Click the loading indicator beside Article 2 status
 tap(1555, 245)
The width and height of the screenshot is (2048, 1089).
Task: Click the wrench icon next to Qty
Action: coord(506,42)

::::::::::

▶ **What you will do**
Rewrite the rows above with "loading indicator" replaced by "spinner", leaving everything else unchanged.

▶ **Problem solution**
Click the spinner beside Article 2 status
 tap(1555, 245)
The width and height of the screenshot is (2048, 1089).
Task: Click the wrench icon next to Qty
Action: coord(506,42)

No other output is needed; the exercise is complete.